Among Medicare patients with heart attack in 4 California counties, diversion of ambulance traffic by the nearest emergency department for 12 hours or more was associated with an increased risk of death for up to one year, according to a study in the June 15 issue of JAMA. This study is being released early online to coincide with its presentation at the AcademyHealth Annual Research Meeting.
Recent reports have described the state of emergency departments (EDs) in the United States as reaching a breaking point, with the ED system experiencing increased utilization but decreased capacity. These trends have led to problems for patients, such as longer waiting times, overextended staff and disruptions to ambulance services, according to background information in the article. Ambulance diversion, a practice in which EDs are temporarily closed to ambulance traffic due to overcrowding or lack of available resources, might be especially problematic for patients experiencing time-sensitive conditions, such as acute myocardial infarction (AMI; heart attack). There is little empirical evidence to show whether diversion is associated with worse patient outcomes.
Yu-Chu Shen, Ph.D., of the Naval Postgraduate School, Monterey, Calif., and National Bureau of Economic Research, Cambridge, Mass., and Renee Y. Hsia, M.D., M.Sc., of the University of California, San Francisco conducted a study to examine whether temporary ED closure on the day a patient experiences AMI is associated with increased mortality. The study included 13,860 Medicare patients with AMI within 4 California counties (Los Angeles, San Francisco, San Mateo, and Santa Clara) whose admission date was between 2000 and 2005. Data included 100 percent Medicare claims data that covered admissions between 2000 and 2005, linked with date of death until 2006, and daily ambulance diversion logs from the same 4 counties. The researchers indentified 149 EDs as the nearest ED to these patients. Among the outcomes measured were the percentage of patients with AMI who died within 7 days, 30 days, 90 days, 9 months, and 1 year from admission (when their nearest ED was not on diversion and when that same ED was exposed to less than 6, 6 to less than 12, and 12 or more hours of diversion out of 24 hours on the day of admission).
Between 2000 and 2006, the average daily diversion duration was 7.9 hours. The analysis included 11,625 patients, and among these patients, 3,541, 3,357, 2,667, and 2,060 were admitted for AMI when their closest ED was not exposed to diversion and was exposed to less than 6 hours, 6 to less than 12 hours, and 12 or more hours, respectively. There were 1,034 patients (29 percent) in the no diversion category who died within 1 year of ED admission, and the number of patients who died within 1 year of admission in the less than 6 hours, 6 to less than 12 hours, and 12 or more hours diversion categories were 1,028 (31 percent), 794 (30 percent), and 731 (35 percent), respectively.
There were differences in treatment patterns for patients once admitted: the number of patients receiving catheterization was 42 percent among those in the 12 hours or greater ED diversion exposure category vs. 49 percent in the no diversion category; and number of patients receiving percutaneous coronary intervention (procedures such as balloon angioplasty or stent placement used to open narrowed coronary arteries) was 24 percent in 12 hours or greater exposure category vs. 31 percent in the no diversion category.

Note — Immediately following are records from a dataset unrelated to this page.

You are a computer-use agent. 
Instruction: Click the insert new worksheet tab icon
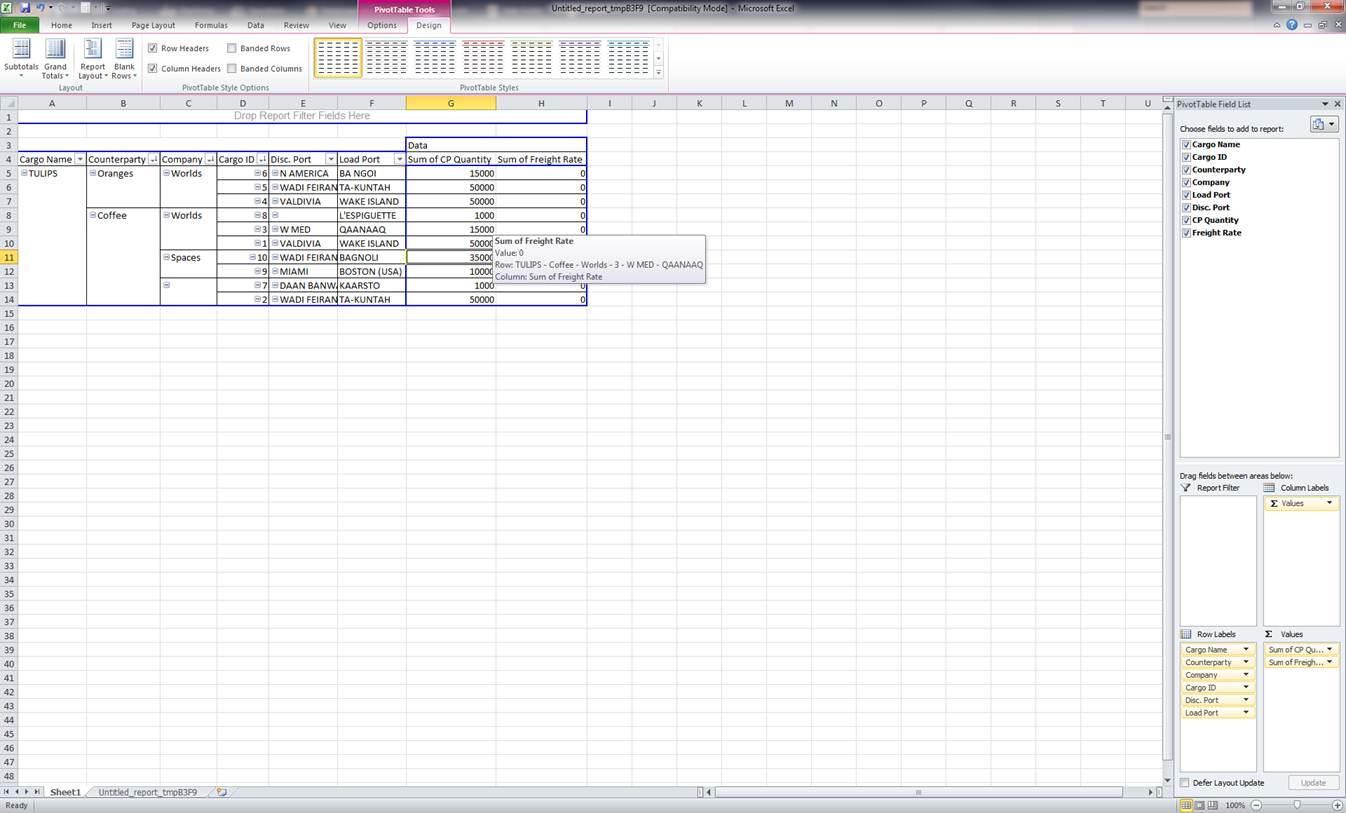pos(221,792)
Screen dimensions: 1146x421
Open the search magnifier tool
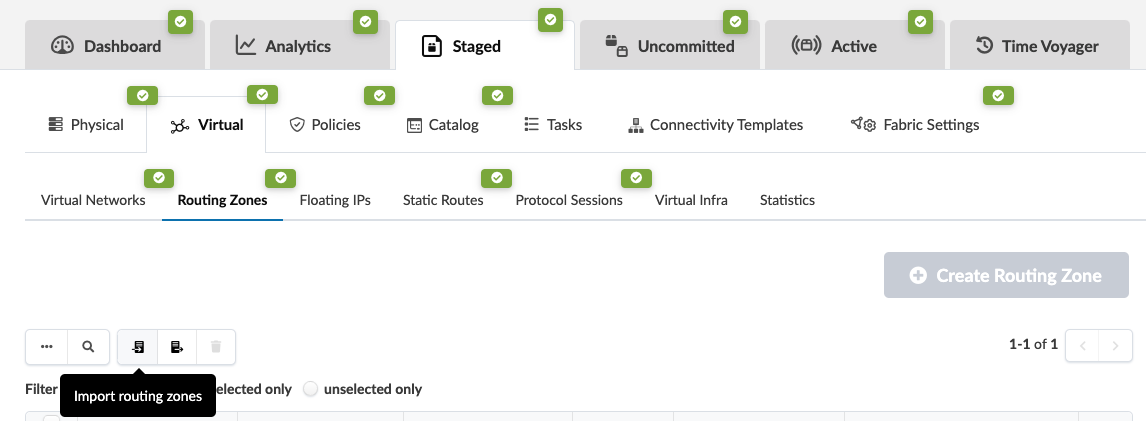click(x=89, y=347)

Analysis of data indicated that there were no statistically significant differences in mortality rates between no diversion status and when the exposure to diversion was less than 12 hours. However, exposure to 12 or more hours of diversion, compared to no diversion, was associated with higher mortality rates at 30-days (19 percent vs. 15 percent); 90-days (26 percent vs. 22 percent); 9-months (33 percent vs. 28 percent); and 1-year (35 percent vs. 29 percent).
“These findings point to the need for more targeted interventions to appropriately distribute system-level resources in such a way to decrease crowding and diversion, so that patients with time-sensitive conditions such as AMI are not adversely affected. It is important to emphasize that while demand on emergency care is increasing as evidenced by increasing utilization, supply of emergency care is decreasing. If these issues are not addressed on a larger scale, ED conditions will deteriorate, having significant implications for all,” the authors write.
They add that possible policy options to improve such care could include patient flow initiatives that have been implemented in many counties and states with success. “Diversion bans have been implemented in various regions, with the first statewide ban on diversion in Massachusetts in 2009. Early evaluation of this recent legislation has not revealed any negative outcomes for patients, at least when measured by waiting times. To prevent adverse consequences for patients, however, it is critical that such policies are implemented in conjunction with hospital-level changes beyond the ED that improve inpatient capacity and patient flow.”